Problem to work on: Print only the lines below from the one with "Image resolution: width=800" to the one with "Comment on the 'nice dp' reply", both included, exactly as they stand. Leave pictures out.

Data supplied:
• • • •
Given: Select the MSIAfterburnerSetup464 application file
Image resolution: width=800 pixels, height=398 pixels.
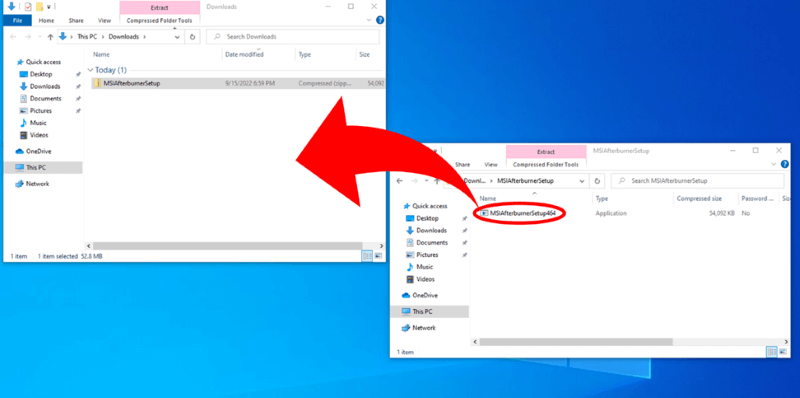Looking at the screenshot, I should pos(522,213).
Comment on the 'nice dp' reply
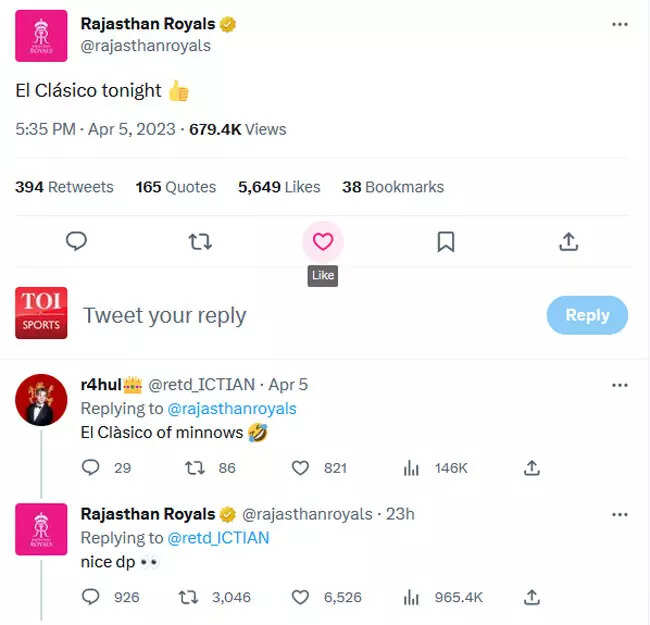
• • • •
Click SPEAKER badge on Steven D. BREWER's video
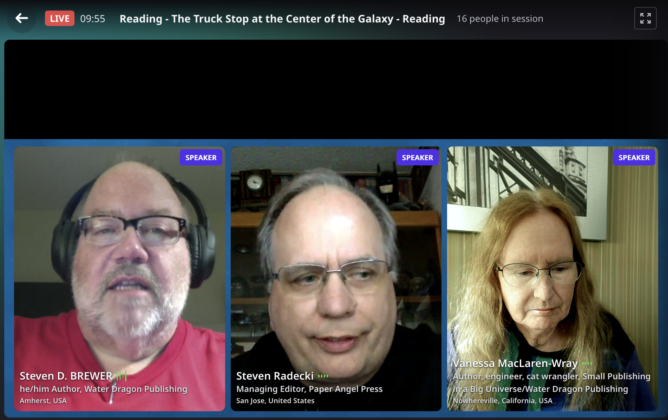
• • • •
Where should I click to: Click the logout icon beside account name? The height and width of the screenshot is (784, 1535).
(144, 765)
• • • •
Output for this task:
Image resolution: width=800 pixels, height=398 pixels.
Looking at the screenshot, I should pos(522,213).
Comment on the 'nice dp' reply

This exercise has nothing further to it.